▶ DIRECTIONS
Among the lines of the records, find all that carry the word "computer" and copy them.

BEGIN DATA FOR REVIEW

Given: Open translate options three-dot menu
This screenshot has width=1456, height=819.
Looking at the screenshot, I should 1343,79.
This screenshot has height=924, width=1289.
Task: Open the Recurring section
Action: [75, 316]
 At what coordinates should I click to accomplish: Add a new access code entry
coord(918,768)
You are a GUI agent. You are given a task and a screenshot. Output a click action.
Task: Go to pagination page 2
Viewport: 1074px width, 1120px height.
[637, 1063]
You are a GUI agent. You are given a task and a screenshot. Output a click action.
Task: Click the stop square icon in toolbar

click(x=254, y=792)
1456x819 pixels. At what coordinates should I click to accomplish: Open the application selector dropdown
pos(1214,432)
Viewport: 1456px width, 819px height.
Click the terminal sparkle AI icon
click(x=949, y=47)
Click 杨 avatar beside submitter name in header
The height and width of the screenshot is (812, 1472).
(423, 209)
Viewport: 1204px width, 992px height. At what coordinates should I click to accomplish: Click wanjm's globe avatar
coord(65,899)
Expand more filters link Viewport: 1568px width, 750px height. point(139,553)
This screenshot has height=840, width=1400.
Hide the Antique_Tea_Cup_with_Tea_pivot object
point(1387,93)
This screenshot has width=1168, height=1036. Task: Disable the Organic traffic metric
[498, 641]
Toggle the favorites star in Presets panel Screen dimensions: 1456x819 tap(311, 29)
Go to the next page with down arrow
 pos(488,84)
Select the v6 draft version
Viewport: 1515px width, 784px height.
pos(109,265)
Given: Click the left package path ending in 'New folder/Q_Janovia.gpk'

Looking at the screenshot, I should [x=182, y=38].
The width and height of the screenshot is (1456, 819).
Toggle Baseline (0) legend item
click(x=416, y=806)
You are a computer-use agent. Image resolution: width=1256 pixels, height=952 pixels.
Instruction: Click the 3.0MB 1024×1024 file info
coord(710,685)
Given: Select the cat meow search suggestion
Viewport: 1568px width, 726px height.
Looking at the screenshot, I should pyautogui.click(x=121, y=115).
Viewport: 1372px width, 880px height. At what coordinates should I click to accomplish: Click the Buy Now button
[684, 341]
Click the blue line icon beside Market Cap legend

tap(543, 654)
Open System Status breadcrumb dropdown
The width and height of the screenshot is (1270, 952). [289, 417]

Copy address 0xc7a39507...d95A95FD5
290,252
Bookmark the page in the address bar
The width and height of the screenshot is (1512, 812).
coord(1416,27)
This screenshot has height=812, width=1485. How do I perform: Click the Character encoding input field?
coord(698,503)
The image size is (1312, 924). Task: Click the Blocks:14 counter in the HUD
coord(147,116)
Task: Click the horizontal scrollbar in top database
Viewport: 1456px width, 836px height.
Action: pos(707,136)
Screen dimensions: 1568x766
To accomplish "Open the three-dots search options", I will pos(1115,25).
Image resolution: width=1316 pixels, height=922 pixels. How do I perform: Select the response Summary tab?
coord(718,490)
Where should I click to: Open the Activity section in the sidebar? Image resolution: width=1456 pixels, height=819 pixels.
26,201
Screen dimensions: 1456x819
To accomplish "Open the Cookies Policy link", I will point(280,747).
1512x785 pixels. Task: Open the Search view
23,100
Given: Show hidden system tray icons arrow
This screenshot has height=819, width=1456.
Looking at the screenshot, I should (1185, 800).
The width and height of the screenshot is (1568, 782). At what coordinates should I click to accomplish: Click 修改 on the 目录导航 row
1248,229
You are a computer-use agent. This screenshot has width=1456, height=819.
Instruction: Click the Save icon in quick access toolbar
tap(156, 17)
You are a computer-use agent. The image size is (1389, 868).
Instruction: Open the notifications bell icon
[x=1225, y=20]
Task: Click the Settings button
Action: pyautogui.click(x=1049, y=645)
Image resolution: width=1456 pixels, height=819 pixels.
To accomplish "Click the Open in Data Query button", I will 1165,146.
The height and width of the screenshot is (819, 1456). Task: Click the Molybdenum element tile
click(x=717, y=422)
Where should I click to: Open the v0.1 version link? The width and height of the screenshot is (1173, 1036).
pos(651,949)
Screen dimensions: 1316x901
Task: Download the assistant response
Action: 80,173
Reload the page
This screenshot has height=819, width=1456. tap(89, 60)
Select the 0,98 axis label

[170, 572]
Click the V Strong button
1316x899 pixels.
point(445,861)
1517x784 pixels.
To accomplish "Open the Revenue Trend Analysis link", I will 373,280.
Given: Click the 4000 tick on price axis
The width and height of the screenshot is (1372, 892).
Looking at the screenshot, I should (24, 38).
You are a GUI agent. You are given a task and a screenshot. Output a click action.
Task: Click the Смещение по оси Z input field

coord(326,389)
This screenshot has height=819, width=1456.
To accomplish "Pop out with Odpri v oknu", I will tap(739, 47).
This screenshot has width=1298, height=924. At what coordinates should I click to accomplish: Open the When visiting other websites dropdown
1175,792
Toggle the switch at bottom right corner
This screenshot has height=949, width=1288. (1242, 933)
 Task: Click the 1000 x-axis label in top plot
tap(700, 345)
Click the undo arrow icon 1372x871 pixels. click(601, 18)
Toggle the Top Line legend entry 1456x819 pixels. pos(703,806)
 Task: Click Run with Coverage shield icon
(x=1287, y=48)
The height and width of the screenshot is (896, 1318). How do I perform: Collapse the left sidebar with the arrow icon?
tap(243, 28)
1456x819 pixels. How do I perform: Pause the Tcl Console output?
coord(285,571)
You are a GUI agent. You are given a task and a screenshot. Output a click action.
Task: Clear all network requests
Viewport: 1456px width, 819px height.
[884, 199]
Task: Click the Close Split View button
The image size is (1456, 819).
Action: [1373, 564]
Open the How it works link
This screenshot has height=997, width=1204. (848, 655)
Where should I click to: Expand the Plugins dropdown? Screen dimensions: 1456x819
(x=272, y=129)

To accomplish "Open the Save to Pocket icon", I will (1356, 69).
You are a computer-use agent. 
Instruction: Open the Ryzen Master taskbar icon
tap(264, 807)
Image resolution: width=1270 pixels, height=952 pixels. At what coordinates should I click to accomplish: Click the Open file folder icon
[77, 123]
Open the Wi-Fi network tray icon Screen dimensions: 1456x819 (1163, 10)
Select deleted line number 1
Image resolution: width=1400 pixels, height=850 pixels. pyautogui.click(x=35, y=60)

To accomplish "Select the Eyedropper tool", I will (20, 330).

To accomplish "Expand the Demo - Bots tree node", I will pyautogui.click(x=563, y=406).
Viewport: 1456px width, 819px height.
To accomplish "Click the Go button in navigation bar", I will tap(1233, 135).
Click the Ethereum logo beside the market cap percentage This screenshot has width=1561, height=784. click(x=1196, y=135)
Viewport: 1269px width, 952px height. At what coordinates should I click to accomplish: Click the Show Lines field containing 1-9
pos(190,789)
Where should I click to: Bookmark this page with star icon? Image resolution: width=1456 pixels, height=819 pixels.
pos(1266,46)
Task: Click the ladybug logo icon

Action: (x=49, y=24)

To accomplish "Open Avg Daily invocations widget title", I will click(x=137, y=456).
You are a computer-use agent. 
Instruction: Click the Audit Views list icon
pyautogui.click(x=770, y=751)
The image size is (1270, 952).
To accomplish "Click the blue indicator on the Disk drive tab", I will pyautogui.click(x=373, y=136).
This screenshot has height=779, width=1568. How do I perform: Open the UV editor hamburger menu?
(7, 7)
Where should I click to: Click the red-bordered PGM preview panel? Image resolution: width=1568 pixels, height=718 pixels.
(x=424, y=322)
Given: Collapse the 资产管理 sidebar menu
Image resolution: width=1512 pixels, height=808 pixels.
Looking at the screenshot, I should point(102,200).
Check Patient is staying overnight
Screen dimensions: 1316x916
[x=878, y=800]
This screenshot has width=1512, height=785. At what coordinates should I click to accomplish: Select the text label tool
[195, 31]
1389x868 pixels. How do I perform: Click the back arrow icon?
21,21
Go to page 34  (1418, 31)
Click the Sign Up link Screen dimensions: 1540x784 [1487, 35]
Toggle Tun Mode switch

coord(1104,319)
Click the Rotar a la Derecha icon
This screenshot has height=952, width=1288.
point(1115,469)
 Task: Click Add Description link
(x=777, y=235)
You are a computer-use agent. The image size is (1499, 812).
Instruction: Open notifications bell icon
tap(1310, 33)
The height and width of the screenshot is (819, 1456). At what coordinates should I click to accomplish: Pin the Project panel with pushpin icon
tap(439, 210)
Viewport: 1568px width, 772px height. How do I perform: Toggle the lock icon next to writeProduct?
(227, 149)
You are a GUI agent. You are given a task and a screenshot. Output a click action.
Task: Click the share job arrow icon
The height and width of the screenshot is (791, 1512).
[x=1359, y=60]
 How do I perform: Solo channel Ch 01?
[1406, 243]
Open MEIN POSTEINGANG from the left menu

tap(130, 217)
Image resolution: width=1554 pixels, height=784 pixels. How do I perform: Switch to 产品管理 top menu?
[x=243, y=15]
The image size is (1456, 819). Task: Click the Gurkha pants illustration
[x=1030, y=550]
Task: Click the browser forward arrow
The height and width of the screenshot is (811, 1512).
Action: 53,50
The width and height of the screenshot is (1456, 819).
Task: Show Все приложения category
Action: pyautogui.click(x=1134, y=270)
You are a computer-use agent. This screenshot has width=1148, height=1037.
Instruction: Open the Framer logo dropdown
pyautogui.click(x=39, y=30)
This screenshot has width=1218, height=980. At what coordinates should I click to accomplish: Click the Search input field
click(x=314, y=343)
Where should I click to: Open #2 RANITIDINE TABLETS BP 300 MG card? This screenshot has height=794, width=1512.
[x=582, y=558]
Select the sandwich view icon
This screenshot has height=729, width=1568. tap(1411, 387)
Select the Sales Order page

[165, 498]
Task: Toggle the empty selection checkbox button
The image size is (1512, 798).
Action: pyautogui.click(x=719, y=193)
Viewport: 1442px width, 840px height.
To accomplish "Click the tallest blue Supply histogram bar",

END DATA FOR REVIEW

▶ RESPONSE BOX
You are a computer-use agent. Image resolution: width=1256 pixels, height=952 pixels.
You are a computer-use agent. This screenshot has width=1456, height=819.
You are a computer-use agent. The image size is (1389, 868).
You are a computer-use agent. 
You are a computer-use agent. 
You are a computer-use agent. The image size is (1499, 812).
You are a computer-use agent. This screenshot has width=1148, height=1037.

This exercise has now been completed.